Kriz ve tıkanmışlık duygusu ile bezenmiş zor günler geçiriyoruz. Sanki yolculuk bitti, sanki bir yerlerde yolda kaldık gibi bir duygu, kendini müthiş bir mizah anlayışı ile ifade eden ağır endişe ve kaygı dolu söylemler…

Oysa ki zaman akıp gidiyor, bizler olsak da olmasak da hayat devam ediyor. Seneler önce bir seyahatimde yolda kalmıştım, arkasından oturup düşündüğümde “yoksa aslında hep yoldayız da bir yerlerde kaldığımız hissine mi kapılıyoruz zaman zaman?” diye sorgulamıştım…
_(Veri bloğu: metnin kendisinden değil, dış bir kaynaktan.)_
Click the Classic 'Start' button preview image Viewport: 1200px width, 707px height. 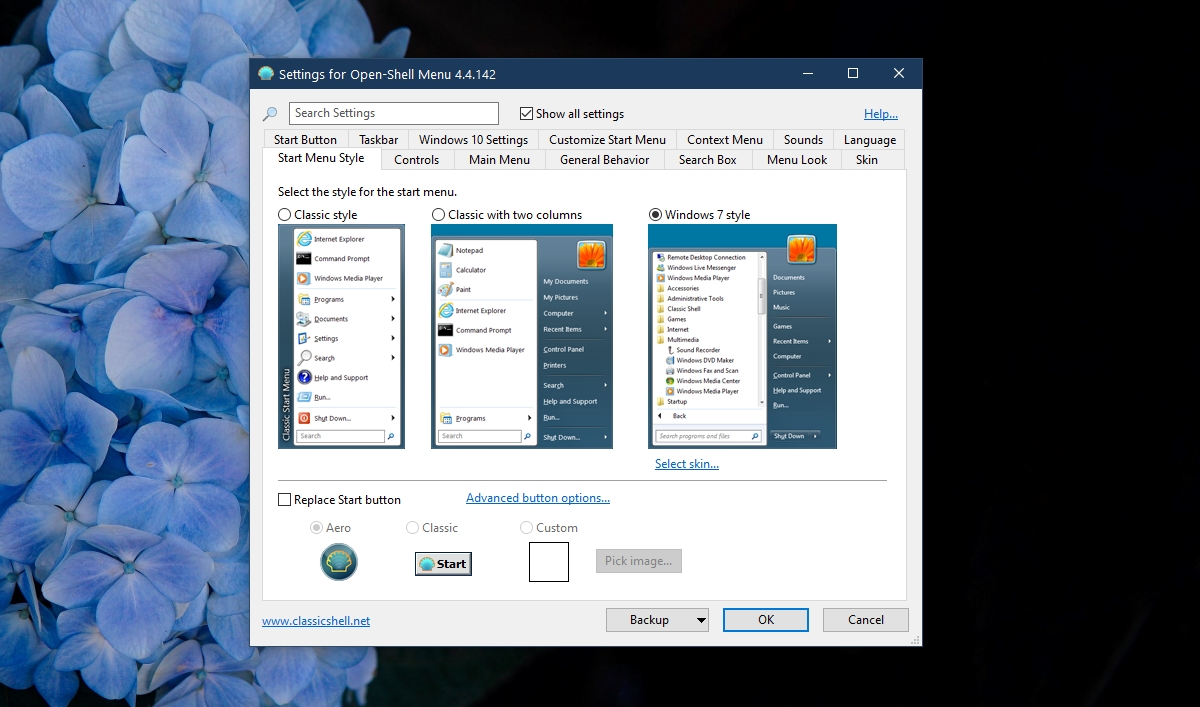tap(443, 563)
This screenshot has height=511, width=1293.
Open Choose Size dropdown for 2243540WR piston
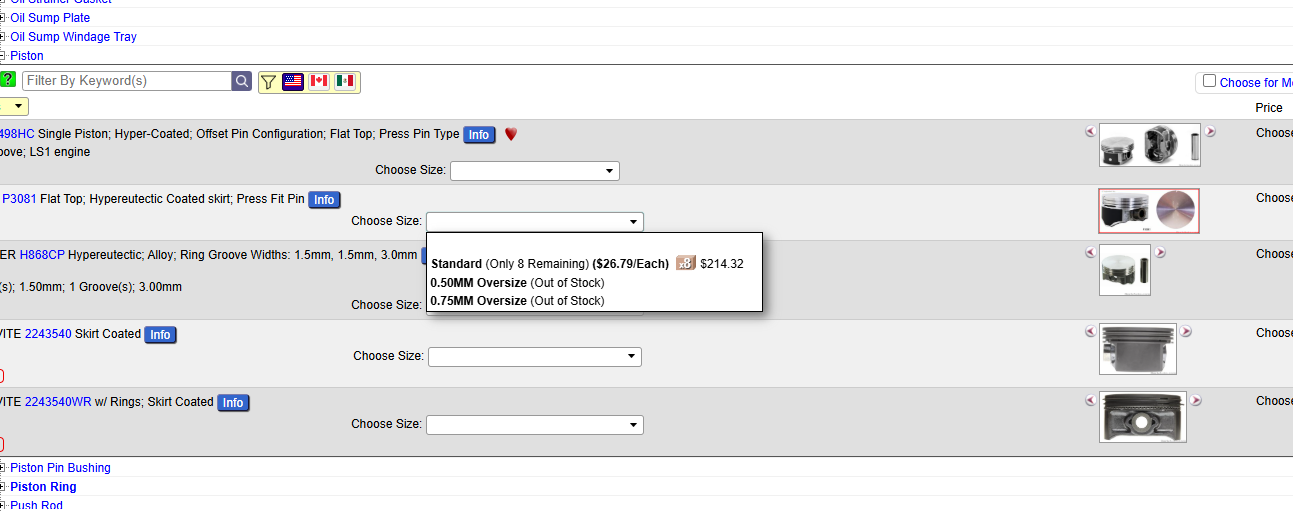point(534,425)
Konuşmacı olarak davetli olduğum iki ayrı etkinlik için Bilbao’dan Hong Kong’a gitmeyi planlıyordum. İspanya’da EMCC’nin koçluk ve mentorluk konferansından Taiwan’da JCI’ın genç liderler kongresine hiç yolda ara vermeden aktarmalı uçaklarla giderken eşimle Istanbul – Hong Kong arasını birlikte uçmak ve Hong Kong’da bir – iki gün kalıp, hem yatırım bankacılığı ile ilgili görüşmeler yapmak, hem de bir Pazar günü bu ilk defa gideceğim şehri doyasıya gezmekti amacım…

Bilbao’daki konferanstaki sunumumuz biter bitmez hemen hızla yola koyulmuştum. Ama çok uzağa gidemedim… 15.30’da Bilbao’dan kalkan Air France ile Paris aktarmalı uçup, 23.20’de Istanbul’a inip, valiz değiştirip 01.00 Hong Kong uçağına yetişmekti planım. Hatta Bilboa – Paris uçağında kabin içinde yanıma almama izin vermeyeceklerini düşündüğüm valizimi bile bir arkadaşıma bırakmıştım. Ama pırıl pırıl güneşli bir havada, bomboş diyebileceğim Bilboa havaalanında sadece bir yerde kalabalık vardı beni bekleyen: Bizim uçak gelmemişti, ne zaman geleceği ve kalkacağı da belli değildi. Belli olan tek şey Air France’ın o gün beni Hong Kong uçağına yetiştiremeyeceğiydi…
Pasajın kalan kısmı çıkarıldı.